When using Lake Formation for access control, you can optionally specify an IAM role to assume for querying. If you don't specify a role, the first IAM role from your authentication token is used by default.

To specify a different IAM role, add it to the connection using the options parameter:

jdbc:postgresql://host:5432/postgres?options=-c onehouse.lake_cache_iam_role=arn:aws:iam::account:role/role-name

Example with DBeaver:

  1. Open your connection settings
  2. Go to the Driver Properties tab
  3. Add a new property with name options
  4. Set the value to -c onehouse.lake_cache_iam_role=arn:aws:iam::account:role/role-name

Connect with psql

Example psql connection:

psql "host=host port=5432 dbname=postgres options='-c onehouse.lake_cache_iam_role=arn:aws:iam::account:role/role-name' user=db_user oauth_issuer=https://your-idp.com oauth_client_id=your_client_id oauth_scope=openid profile email"
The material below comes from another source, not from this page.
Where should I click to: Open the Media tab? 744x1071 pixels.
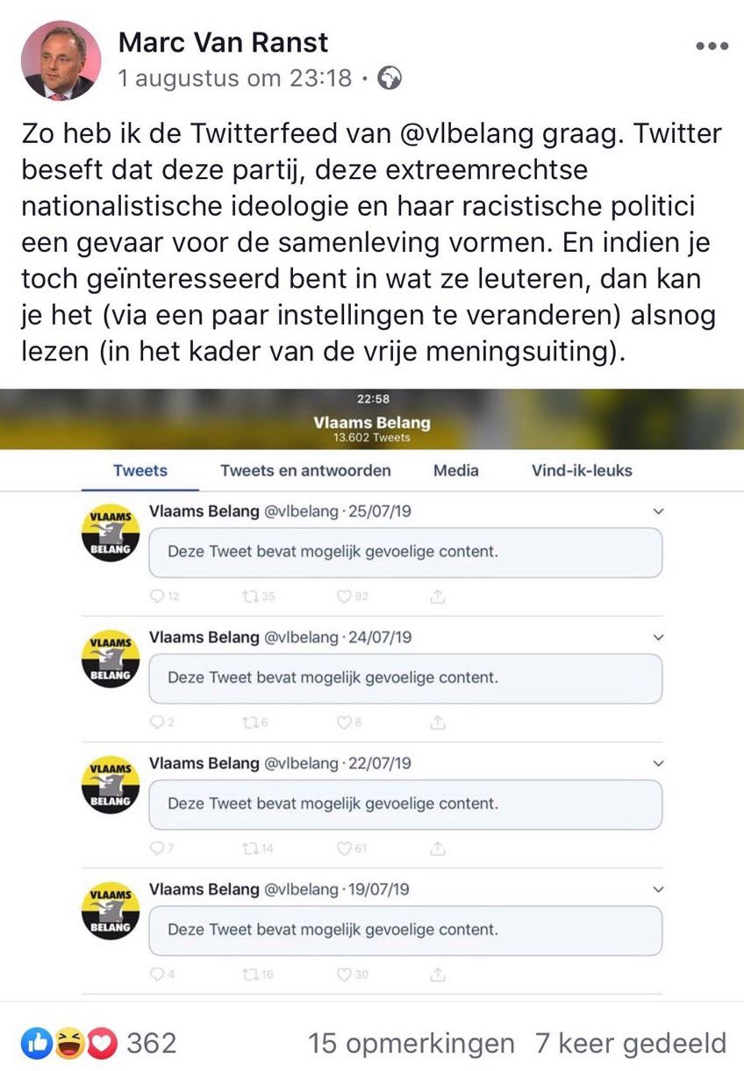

When connecting, you'll receive a device token. Visit the activation URL provided and enter the code to complete authentication.

Query Execution

Spark SQL Syntax

While LakeCache Clusters use PostgreSQL JDBC drivers for connectivity, queries are executed using Spark SQL under the hood. You should use Spark SQL syntax when writing queries, even if your client shows warnings about PostgreSQL syntax.
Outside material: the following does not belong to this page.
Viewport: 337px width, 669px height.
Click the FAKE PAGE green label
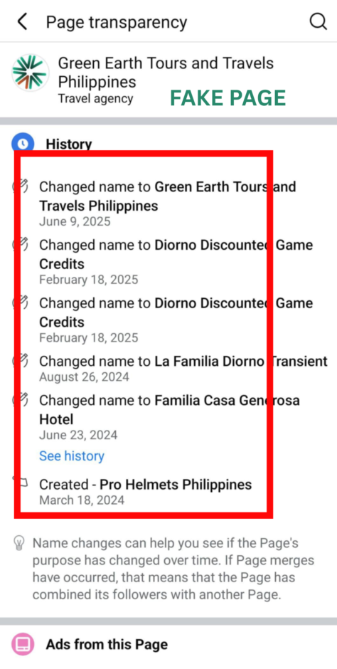[x=228, y=98]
Once connected, you can submit SQL queries directly to the LakeCache Cluster. The Cluster will:

  1. Parse and validate the query
  2. Check permissions using the configured access control provider (if enabled)
  3. Route the query to an available engine
  4. Execute the query with caching optimizations
  5. Return results via the JDBC connection

Query Caching

LakeCache implements multiple layers of caching to improve query performance:

  • File caching: Frequently accessed Parquet files are cached in memory and on SSD
  • Query result caching: Deterministic query results are cached at the driver and worker levels

Query result caching only applies to deterministic queries (queries without non-deterministic functions like rand() or timestamp-related functions) and only when the underlying tables have not been updated since the result was cached.

Monitoring

You can view OCU Usage for the Cluster in the Onehouse console.

Coming soon

In an upcoming release, you will be able to monitor your LakeCache Cluster through:

  • Query execution logs: View query history and execution details
  • Performance metrics: Track query latency and throughput
  • Cluster metrics: Monitor CPU utilization and autoscaling behavior

Contact us if any of these logs/metrics or other observability would be useful for you.

Limitations

  • Currently supports read-only queries. Write operations are not supported.
  • Access control for Onehouse catalog is not yet supported. Use AWS Glue with Lake Formation for access control.
  • Lake Formation access control supports table-level permissions only. Row-level and column-level permissions are not yet supported.
  • Tables must be registered in the selected catalog to be queryable.
  • Auto-stop is not yet supported. LakeCache Clusters must be stopped manually and cannot yet be configured to automatically stop after a period of inactivity.